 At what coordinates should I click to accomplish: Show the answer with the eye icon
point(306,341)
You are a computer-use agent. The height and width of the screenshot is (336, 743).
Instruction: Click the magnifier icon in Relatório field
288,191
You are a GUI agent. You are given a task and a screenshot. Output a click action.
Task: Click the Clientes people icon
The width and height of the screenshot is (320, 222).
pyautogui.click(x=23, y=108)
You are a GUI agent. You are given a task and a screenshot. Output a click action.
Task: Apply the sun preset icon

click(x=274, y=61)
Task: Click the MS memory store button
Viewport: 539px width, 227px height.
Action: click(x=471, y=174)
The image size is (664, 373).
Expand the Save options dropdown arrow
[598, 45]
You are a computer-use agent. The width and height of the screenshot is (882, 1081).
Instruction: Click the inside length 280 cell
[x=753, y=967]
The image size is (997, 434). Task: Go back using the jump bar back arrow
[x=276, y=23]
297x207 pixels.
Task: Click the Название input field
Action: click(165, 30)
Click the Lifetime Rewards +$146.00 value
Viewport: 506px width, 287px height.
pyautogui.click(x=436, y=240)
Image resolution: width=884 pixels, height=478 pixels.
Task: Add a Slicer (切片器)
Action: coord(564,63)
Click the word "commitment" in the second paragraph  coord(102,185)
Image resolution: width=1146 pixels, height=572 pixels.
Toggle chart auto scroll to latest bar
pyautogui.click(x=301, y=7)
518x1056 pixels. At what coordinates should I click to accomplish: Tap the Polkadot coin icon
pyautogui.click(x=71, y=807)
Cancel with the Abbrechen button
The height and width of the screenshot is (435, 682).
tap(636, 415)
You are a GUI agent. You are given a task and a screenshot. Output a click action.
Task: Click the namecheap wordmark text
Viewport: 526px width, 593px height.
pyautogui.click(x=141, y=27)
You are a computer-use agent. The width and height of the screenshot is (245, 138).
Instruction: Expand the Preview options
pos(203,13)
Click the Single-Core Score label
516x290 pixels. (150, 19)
----------------------------------------
THE TASK — Search the records above for "computer" and copy every line that has it.

SOLUTION FOR THIS EXERCISE —
You are a computer-use agent. The height and width of the screenshot is (336, 743).
You are a computer-use agent. The width and height of the screenshot is (882, 1081).
You are a computer-use agent. The width and height of the screenshot is (245, 138).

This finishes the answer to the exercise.